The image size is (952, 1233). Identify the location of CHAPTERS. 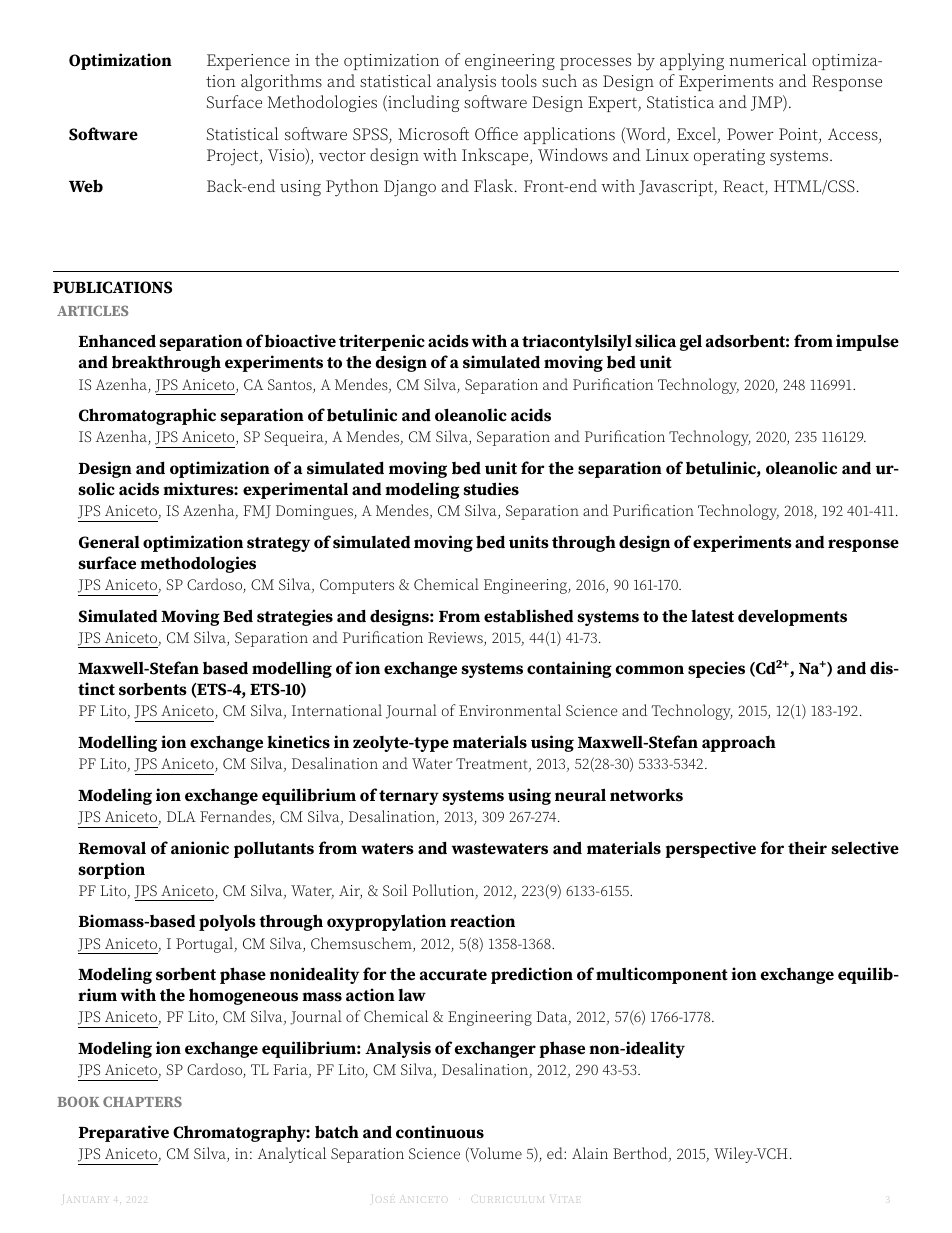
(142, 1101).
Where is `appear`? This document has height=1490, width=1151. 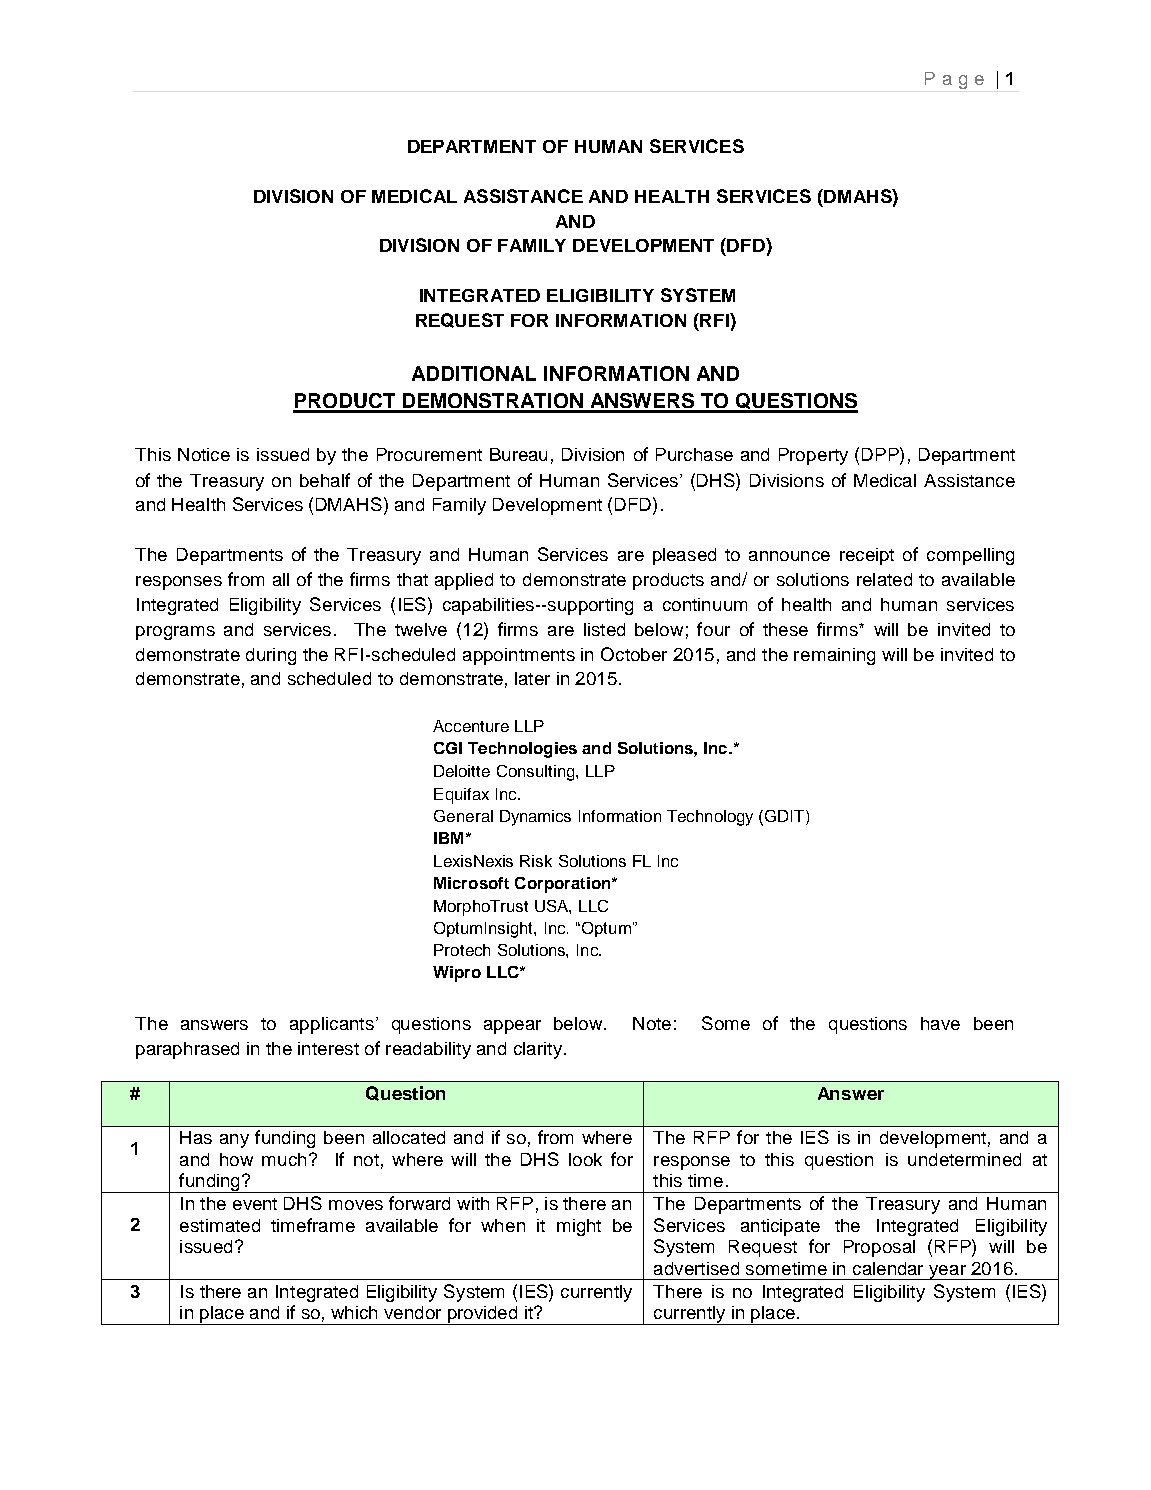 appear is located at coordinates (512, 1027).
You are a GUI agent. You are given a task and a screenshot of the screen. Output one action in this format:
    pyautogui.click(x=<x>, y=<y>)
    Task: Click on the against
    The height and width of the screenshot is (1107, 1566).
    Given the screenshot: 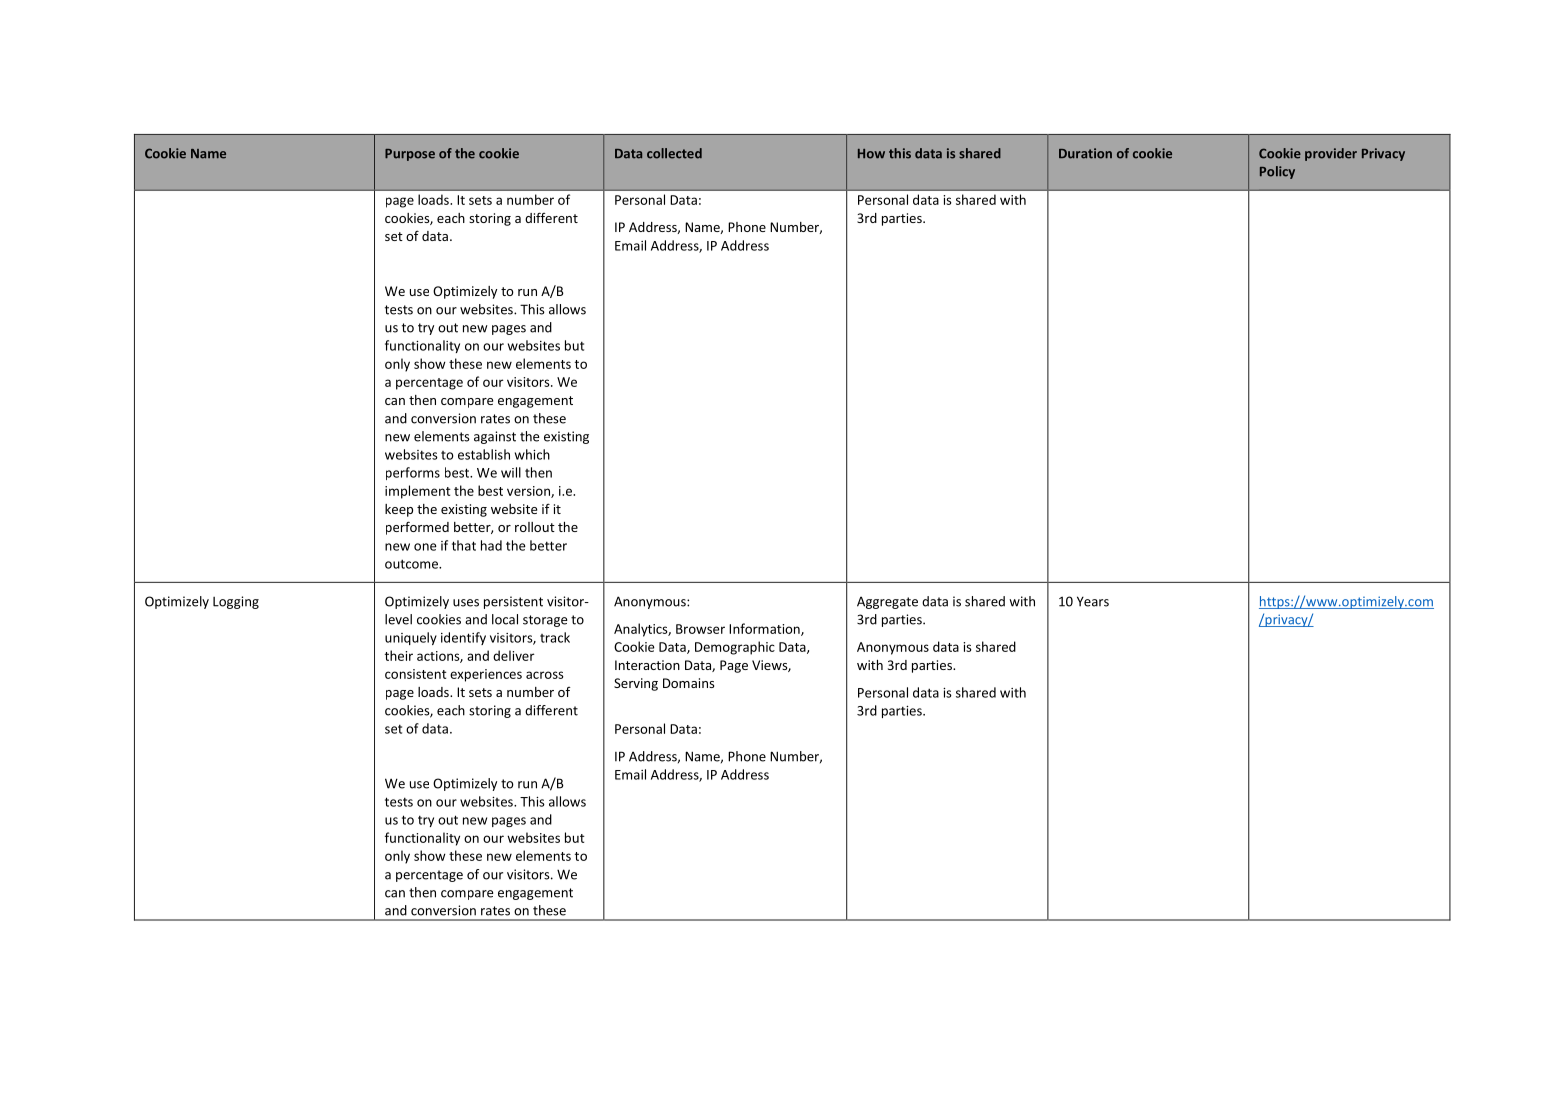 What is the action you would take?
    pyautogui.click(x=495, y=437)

* **What you have to do**: Reproduce the rows verbatim, from the line containing "You are a GUI" through the line containing "The height and", both lines inclusive.

* **Result below**:
You are a GUI agent. You are given a task and a screenshot of the screen. Output one action in this format:
    pyautogui.click(x=<x>, y=<y>)
    Task: Click on the against
    The height and width of the screenshot is (1107, 1566).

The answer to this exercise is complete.